More generally, there exists no group epimorphism $p \colon S_n \to S_m$ if $n \geq 5$ and $n \neq m > 2$ because then $A_n$ is the only proper nontrivial normal subgroup of $S_n$. We would then have $\ker p = \{1\}$, and contradicting $n \neq m$, or $\ker p = A_n$, contradicting $m \neq 2$, or $\ker p = S_n$, contradicting $m \neq 1$.
PS: As we can see from this argument there are precisely four actions of $S_5$ on $\{1,2,3\}$, classified by the group homomorphisms $p \colon S_5 \to S_3$. The case $\ker p = S_5$ corresponds to the trivial action. If $\ker p = A_5$ then $\mathrm{im} \ p \cong S_2$, so we have three such actions, corresponding to the three transpositions of $S_5$: So we fix any of the three elements and let $S_5$ swap the other two where $A_5$ does nothing.

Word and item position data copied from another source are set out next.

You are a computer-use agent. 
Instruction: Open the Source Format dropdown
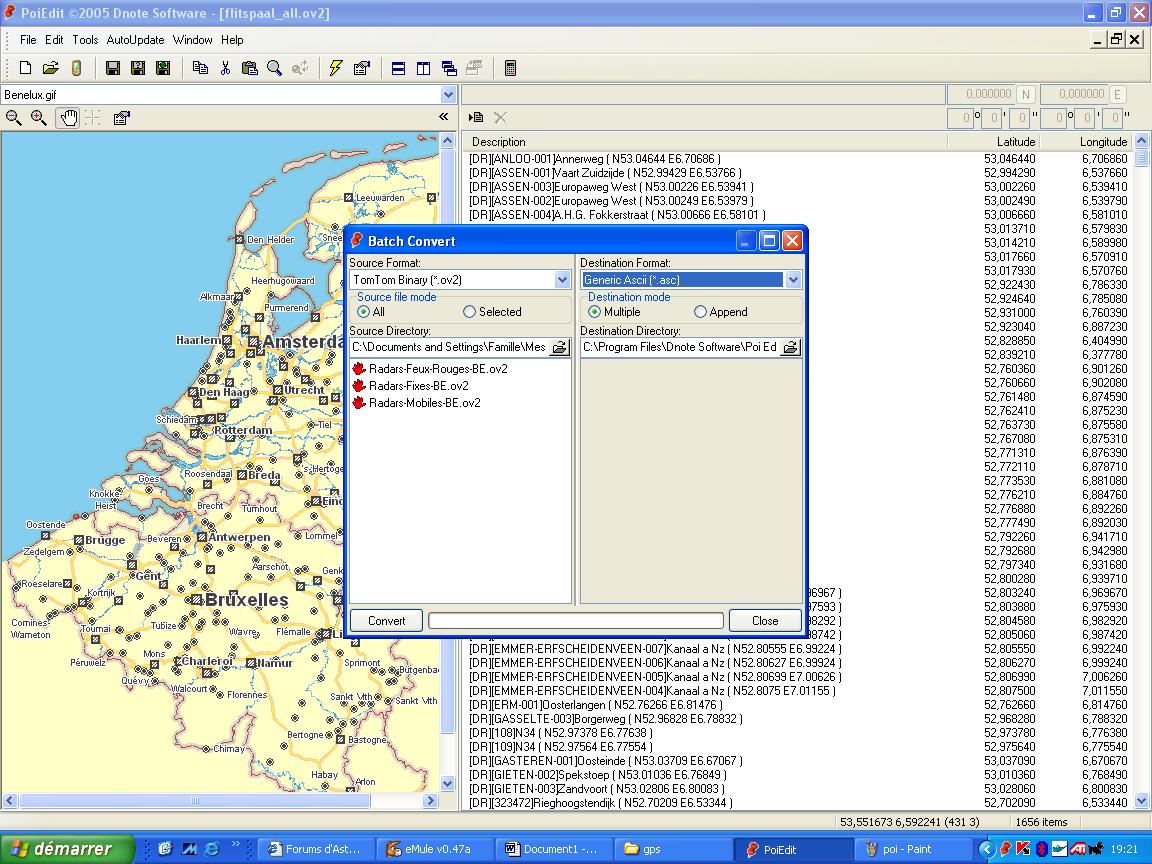coord(562,280)
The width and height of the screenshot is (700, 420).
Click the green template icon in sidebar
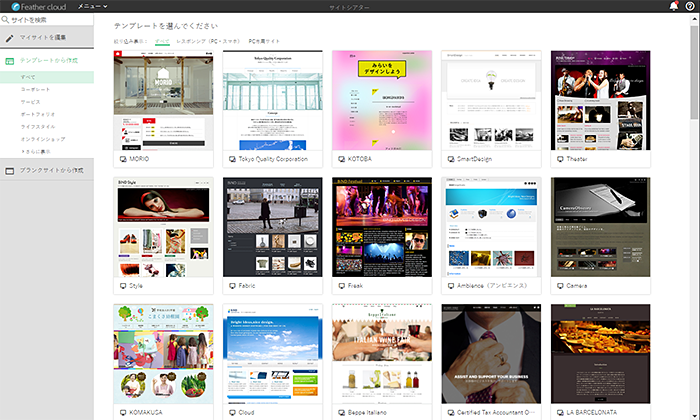(x=10, y=61)
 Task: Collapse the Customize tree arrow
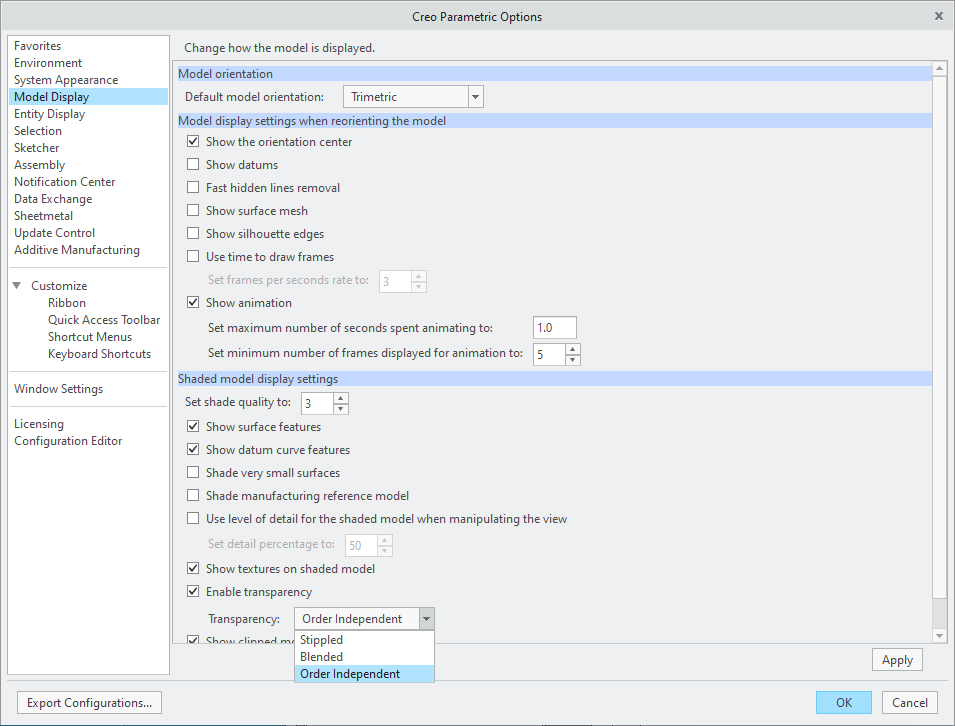pyautogui.click(x=17, y=286)
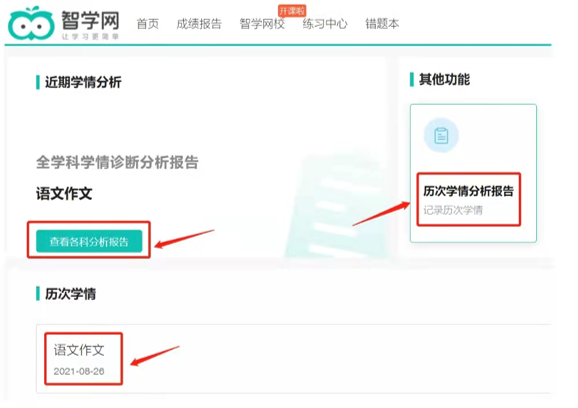This screenshot has width=578, height=408.
Task: Click the 查看各科分析报告 button
Action: 89,241

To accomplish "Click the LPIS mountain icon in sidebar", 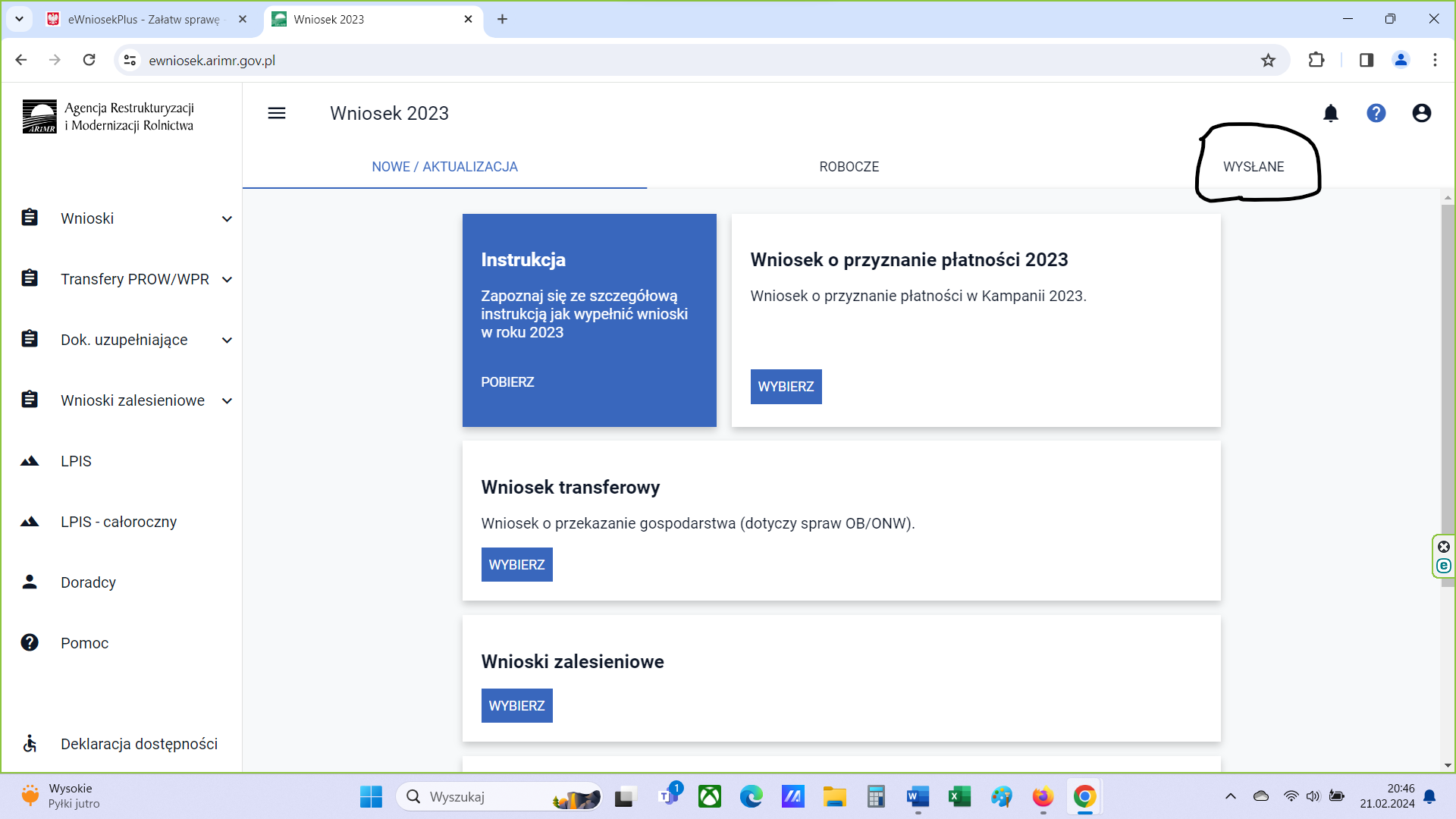I will pos(30,461).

Standard argument (above) is through group action and homomorphism. Here is a little different:
suppose $S_5$ acts on $\{1,2,3\}$ transitively. Then $|S_5|=|\mathrm{Orbit}(i)|.|\mathrm{Stab}(i)|=3.|\mathrm{Stab}(i)|$, hence $\mathrm{Stab}(i)$ is subgroup of index $3$ in $S_5$, so its order is $40$. In group of order $40$, Sylow-$5$ subgroup is normal, i.e. normalizer of Sylow-$5$ subgroup in $S_5$ contains $\mathrm{Stab}(i)$. So index of normalizer in $S_5$ of Sylow-$5$ subgroup is $\leq 3$, i.e. number of Sylow-$5$ subgroups in $S_5$ is $\leq 3$, contradiction (it is $6$).